Your commissioners consider that the appointment of Mr Secretan as officer in charge of detectives was a serious error of judgment. Without having particularly distinguished himself as a subordinate, he appears to have been promoted by the special favour of his officer regardless of the claims of men who were his seniors, and his superior in ability and experience. He is described by several of the witnesses as having been one of the most useless men in the service, and of having had no experience excepting such as related to larcenies and the repredation of Chinese on the gold fields. Detective Eason emphatically condemned Mr Secretan's promotion when he was junior in service and class to nearly every man in the department. Mr Mainwaring was of a similar opinion, while Mr Otto Berliner contended that at the present time there was no detective force in existence in the colony. The documents in possession of your commissioners to some extent bear out those statements. Mr Secretan prior to his pro motion does not appear to have had the management of any very important cases, and the only prominent occasion on which, since his appointment as officer in charge of detectives, he took a share in the out- door duties of his profession was when accompanied by Detectives Duncan and Mahony, he escorted Martin Weiberg to the River Tarwin to discover certain supposed hidden treasure under circumstances and will consequences not only discreditable but highly suspicious. (Vide report of board on Weiberg's escape 10th April, 1879)

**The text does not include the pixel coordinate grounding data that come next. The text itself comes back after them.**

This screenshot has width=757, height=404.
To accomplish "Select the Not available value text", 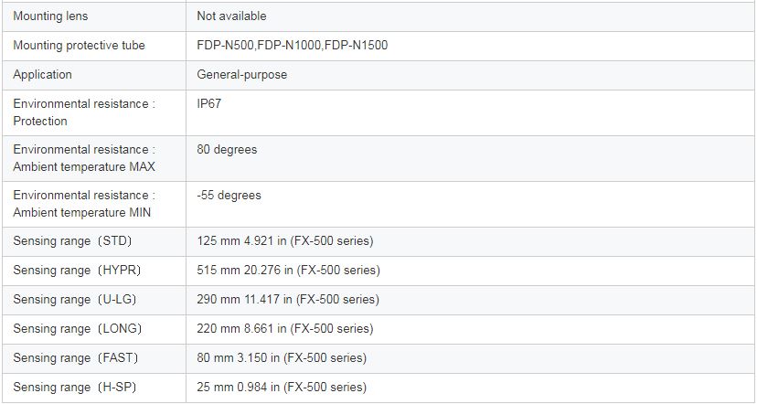I will pos(231,16).
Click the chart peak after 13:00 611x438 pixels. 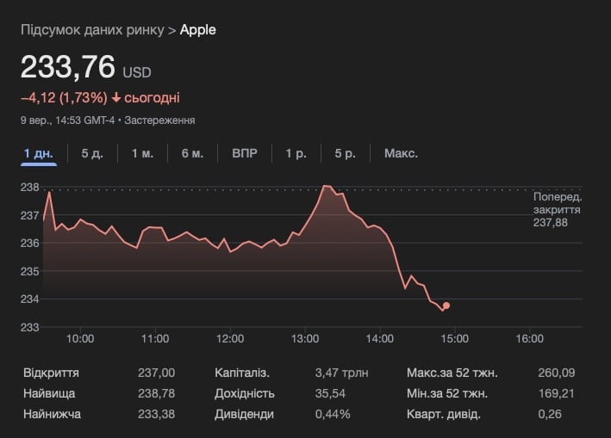pyautogui.click(x=326, y=186)
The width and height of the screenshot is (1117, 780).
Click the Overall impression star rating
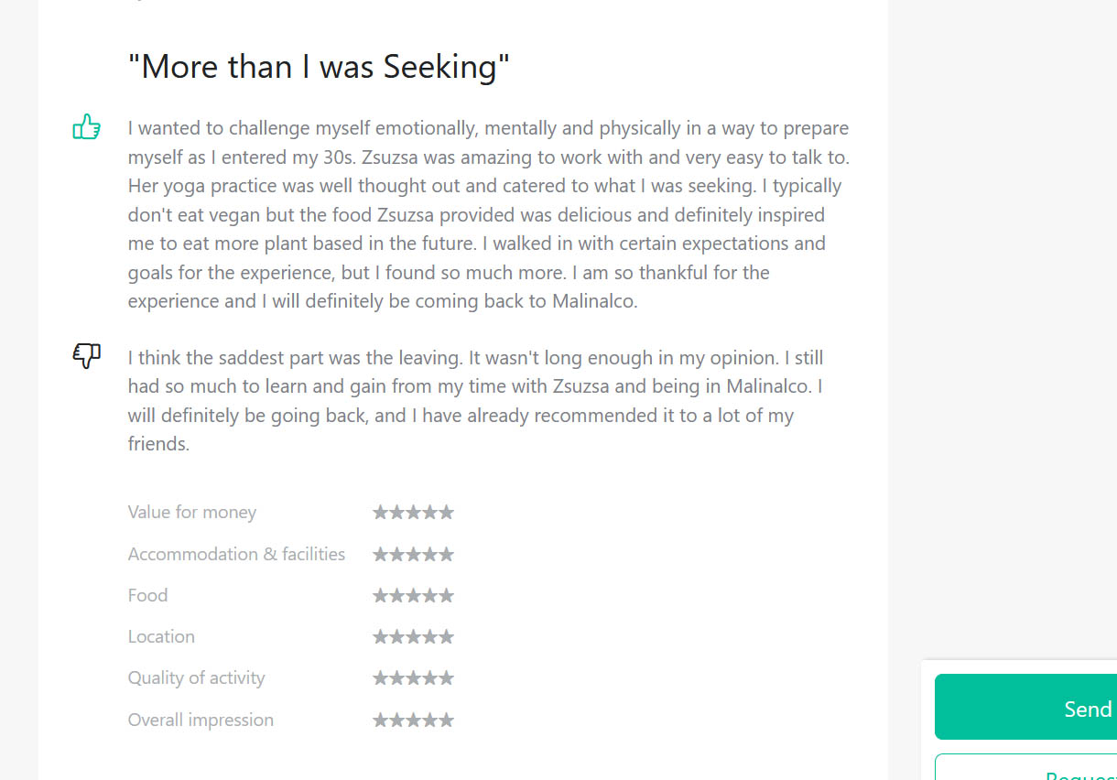tap(413, 720)
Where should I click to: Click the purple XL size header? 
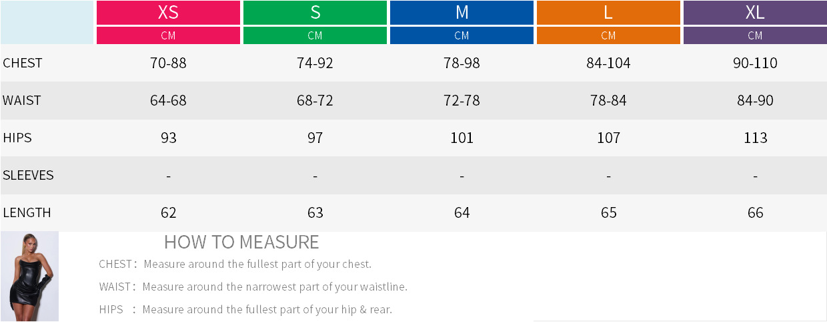tap(755, 13)
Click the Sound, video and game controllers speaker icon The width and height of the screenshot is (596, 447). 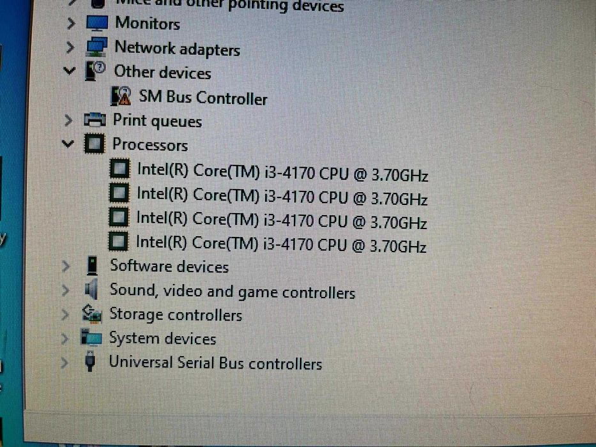(x=91, y=290)
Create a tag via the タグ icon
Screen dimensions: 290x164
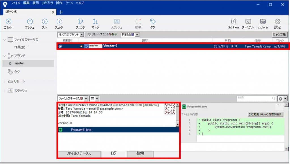152,23
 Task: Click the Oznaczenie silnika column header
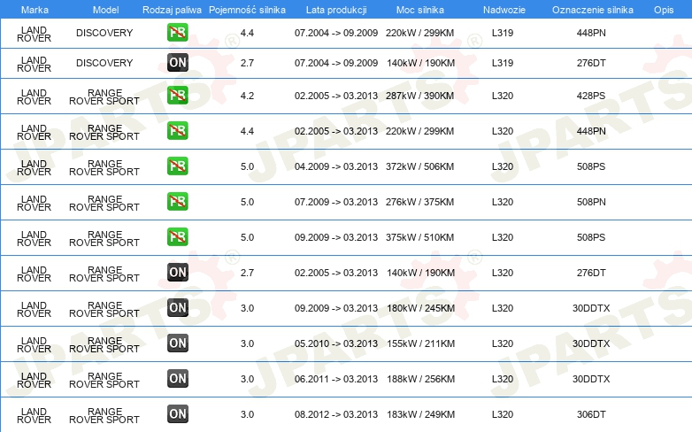[592, 10]
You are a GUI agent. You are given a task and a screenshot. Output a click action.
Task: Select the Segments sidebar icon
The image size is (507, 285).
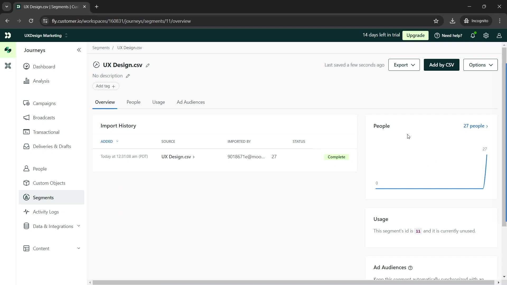pos(26,197)
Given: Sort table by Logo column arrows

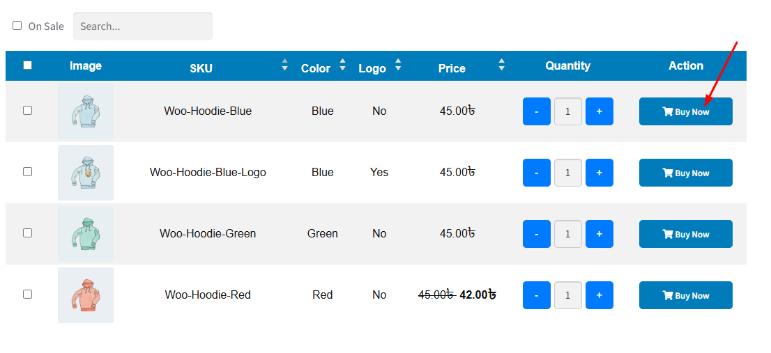Looking at the screenshot, I should pyautogui.click(x=398, y=65).
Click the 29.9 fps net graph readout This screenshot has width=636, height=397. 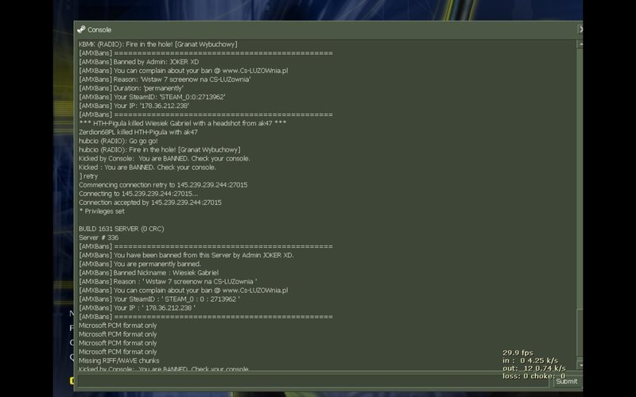pos(518,353)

Mr Secretan's advancement provoked discontent and jealousy in the department - feelings which this officer’s manner and treatment or his men were not calculated to allay. Some of the charges urged against Mr Secretan in the course of the inquiry were of a personal nature but were found to be in the main either without foundation or based upon insufficient evidence. Instead, however, of dealing with the allegations made in a spirit becoming one in his position Mr Secretan descended to abuse and misrepresentation. Inspector Secretan has not been wholly condemned by those who had an opportunity of judging of his character. Mr C H Nicolson considered Mr Secretan as not only eligible for the position to which he had recommended him but that of all the members of the force at the time he was the only one suitable, not even excepting Detectives Hudson, Jennings and Eason, and Sub inspector Kennedy. In making this statement however Mr Nicolson seems pleading for his own protégé, inasmuch as was observed by Mr Mainwaring, "had there been no Nicolson, there would have been no Secretan." Mr H Moors chief clerk of the Police department stated that he had never found anything dishonourable on the part of Mr Secretan but that he did not seem to command the confidence of his men and that either his department or his intercourse militated against his efficiency. Captain Standish, ex Superintendent Ximenes, and other officers also referred in complimentary terms to Mr Secretan in his private and official capacities.